ソウル市によると、3月21日から27日までの1週間、従量制ごみ袋の1日平均販売量は約270万枚に達し、過去3年平均(約55万枚)の約5倍に急増した。買いだめの動きが影響したとみられる。
ただ、市は約6900万枚、平均4カ月分の在庫を確保しており、「当面の供給に問題はない」と説明している。政府も過度な買い占めを防ぐため、販売数量の制限措置を導入した。
背景には、石油化学製品の基礎原料であるナフサの供給不安がある。ナフサは原油精製の過程で得られる成分で、分解することでエチレンやプロピレンなどが生成され、プラスチックやビニール製品の原料となる。
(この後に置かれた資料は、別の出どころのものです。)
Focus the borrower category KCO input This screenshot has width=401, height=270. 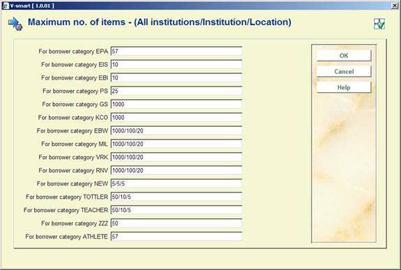coord(176,117)
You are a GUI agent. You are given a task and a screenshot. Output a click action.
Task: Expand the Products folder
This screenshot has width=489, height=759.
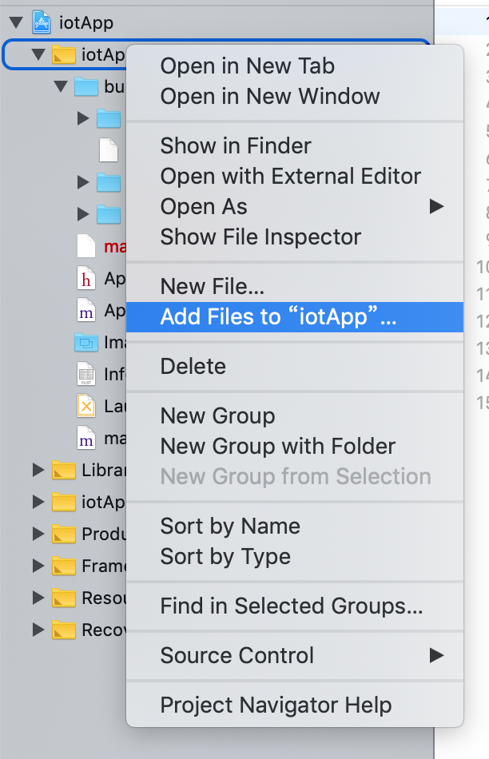(38, 534)
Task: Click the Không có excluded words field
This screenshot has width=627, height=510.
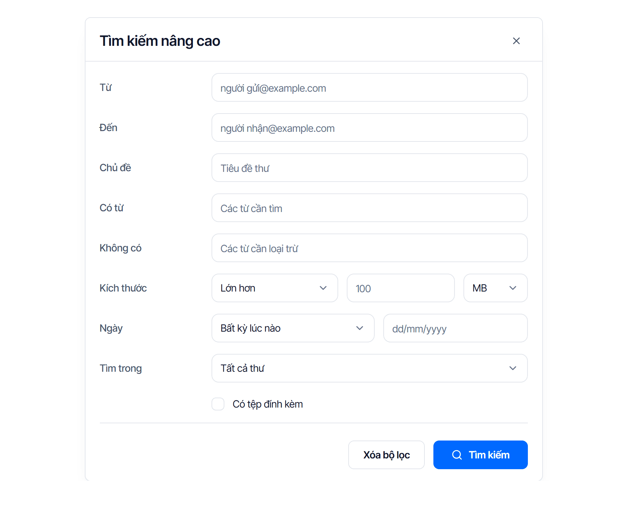Action: point(370,248)
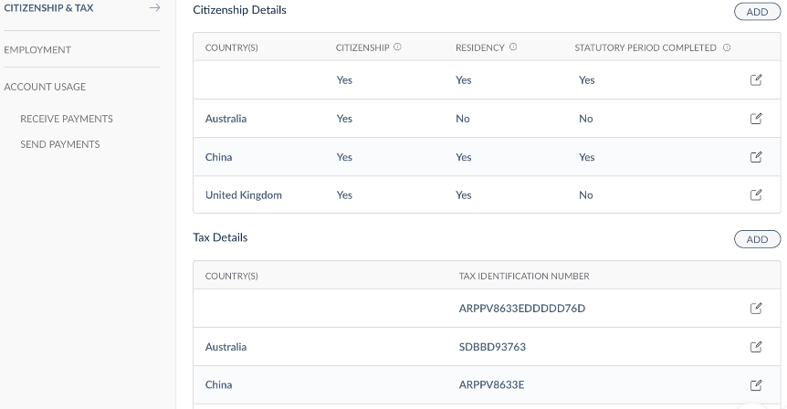Open the Account Usage section
Viewport: 787px width, 409px height.
[45, 87]
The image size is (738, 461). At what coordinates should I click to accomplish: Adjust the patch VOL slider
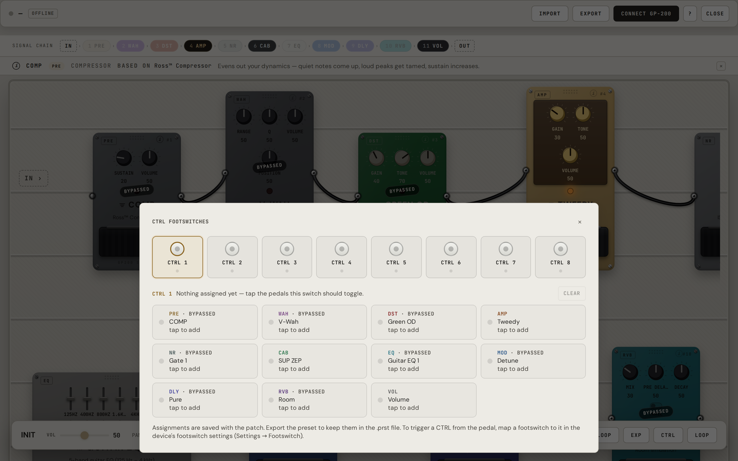(x=84, y=435)
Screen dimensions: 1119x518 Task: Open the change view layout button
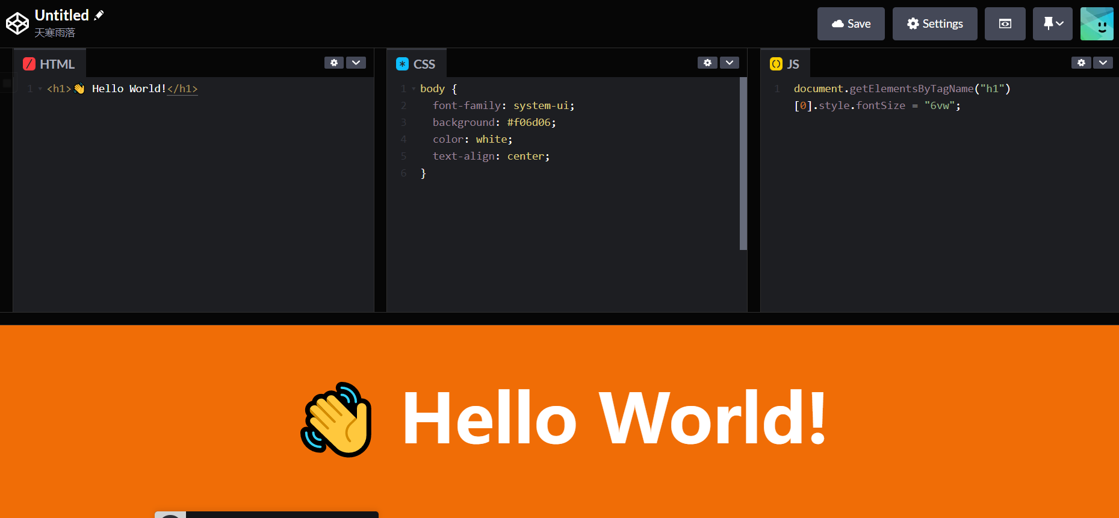coord(1005,24)
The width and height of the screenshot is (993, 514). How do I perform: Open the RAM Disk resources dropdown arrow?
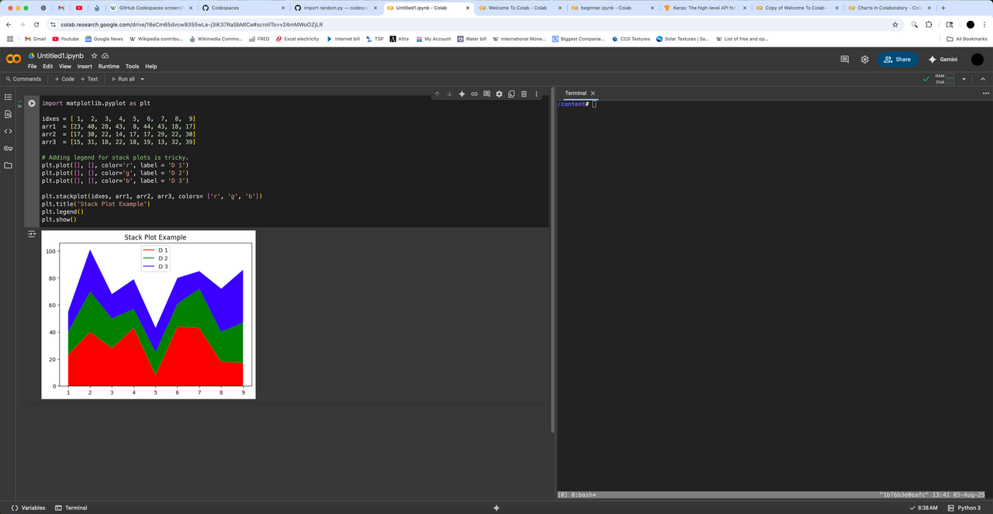point(964,79)
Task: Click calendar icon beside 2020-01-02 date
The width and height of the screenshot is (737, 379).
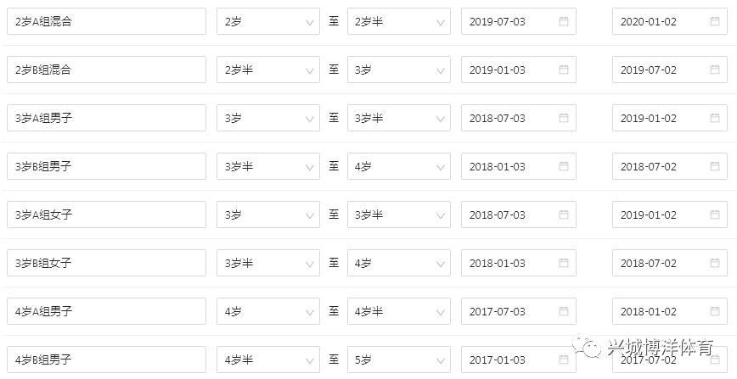Action: (715, 21)
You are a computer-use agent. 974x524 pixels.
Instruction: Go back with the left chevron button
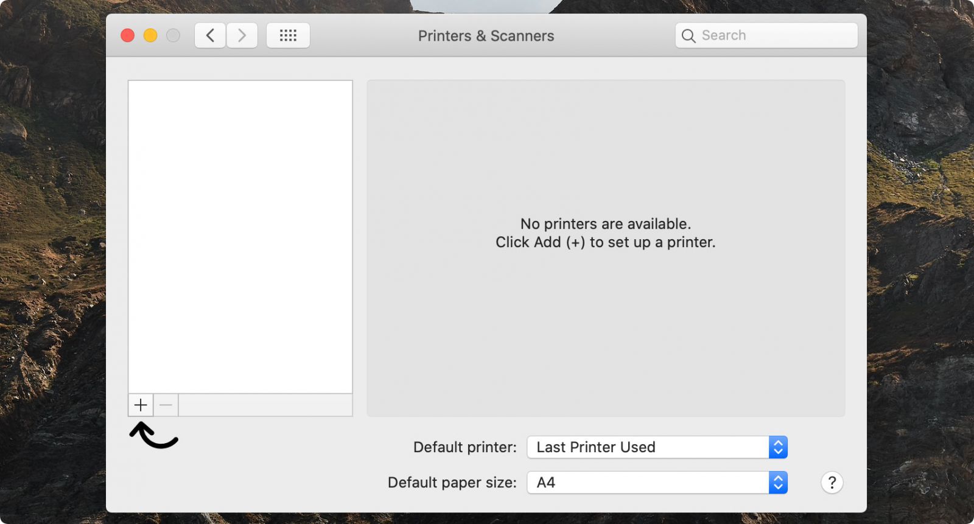pos(210,35)
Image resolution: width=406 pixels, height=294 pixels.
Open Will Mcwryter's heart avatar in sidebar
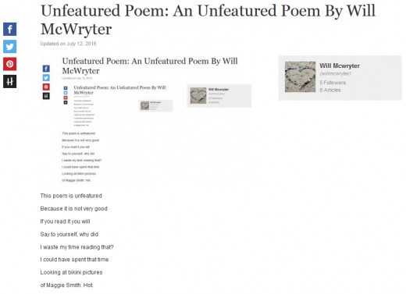[x=300, y=77]
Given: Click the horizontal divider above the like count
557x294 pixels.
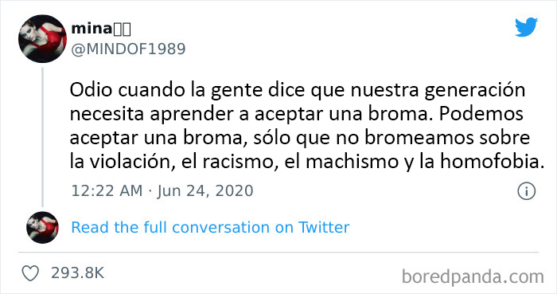Looking at the screenshot, I should (x=279, y=253).
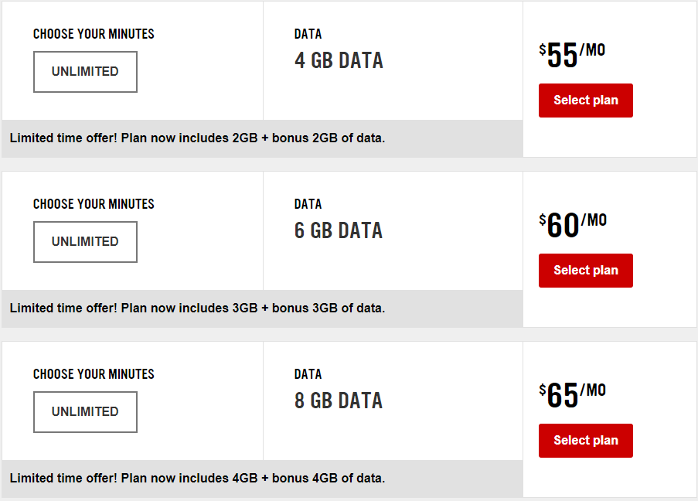Click the Choose Your Minutes label on the $60 plan
The image size is (698, 501).
(x=94, y=204)
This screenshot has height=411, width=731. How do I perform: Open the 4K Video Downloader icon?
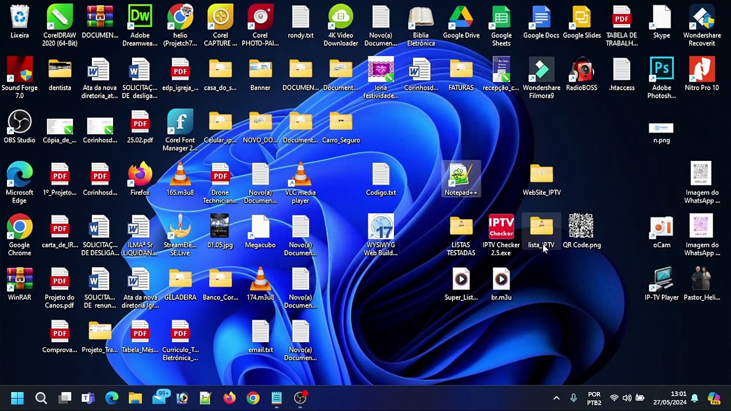(x=341, y=18)
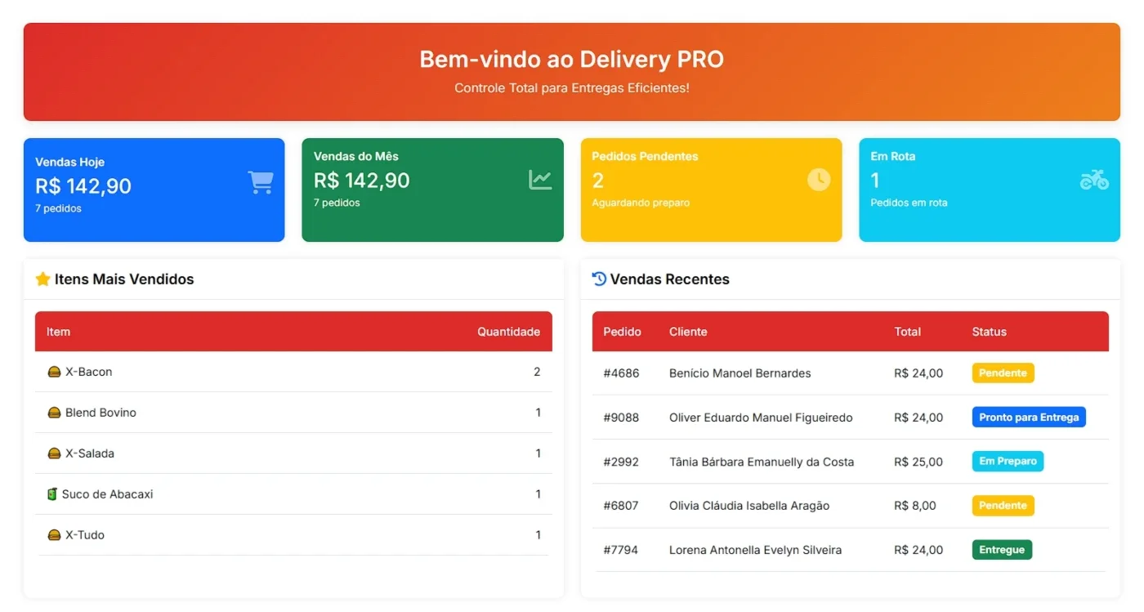Viewport: 1144px width, 612px height.
Task: Click the shopping cart icon in Vendas Hoje
Action: point(261,182)
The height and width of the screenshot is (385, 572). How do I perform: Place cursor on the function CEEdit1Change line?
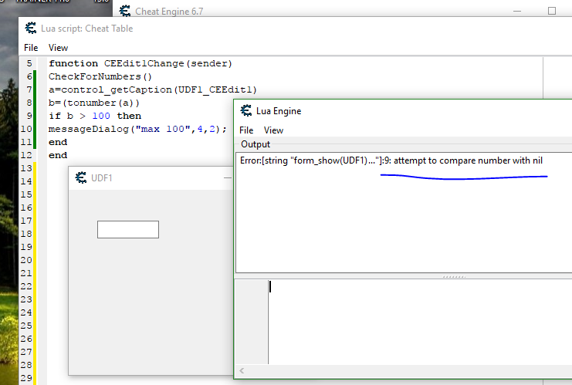coord(140,63)
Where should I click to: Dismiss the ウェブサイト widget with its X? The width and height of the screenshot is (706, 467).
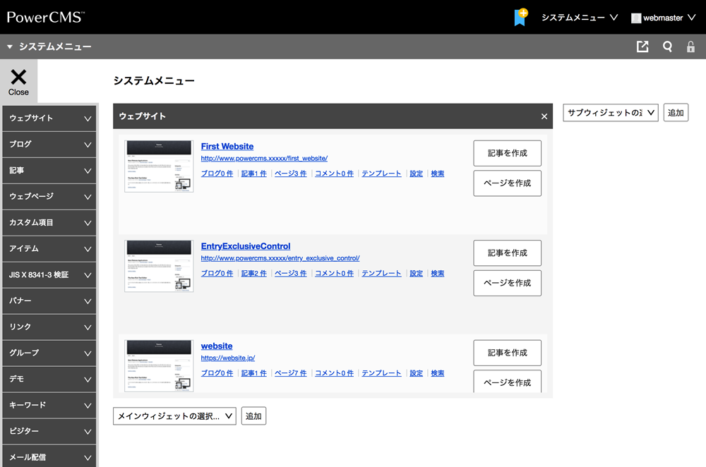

今回の事態を受け、政府と大統領府はナフサの備蓄体制の構築に向けた検討に着手した。原油や液化天然ガスとは異なり、ナフサには国家的な備蓄制度が整備されておらず、有事の際に供給が不安定になりやすい構造が浮き彫りとなったためだ。
政府は関連法令の改正も視野に入れ、今後の供給リスクに備えた制度整備を進める方針を示している。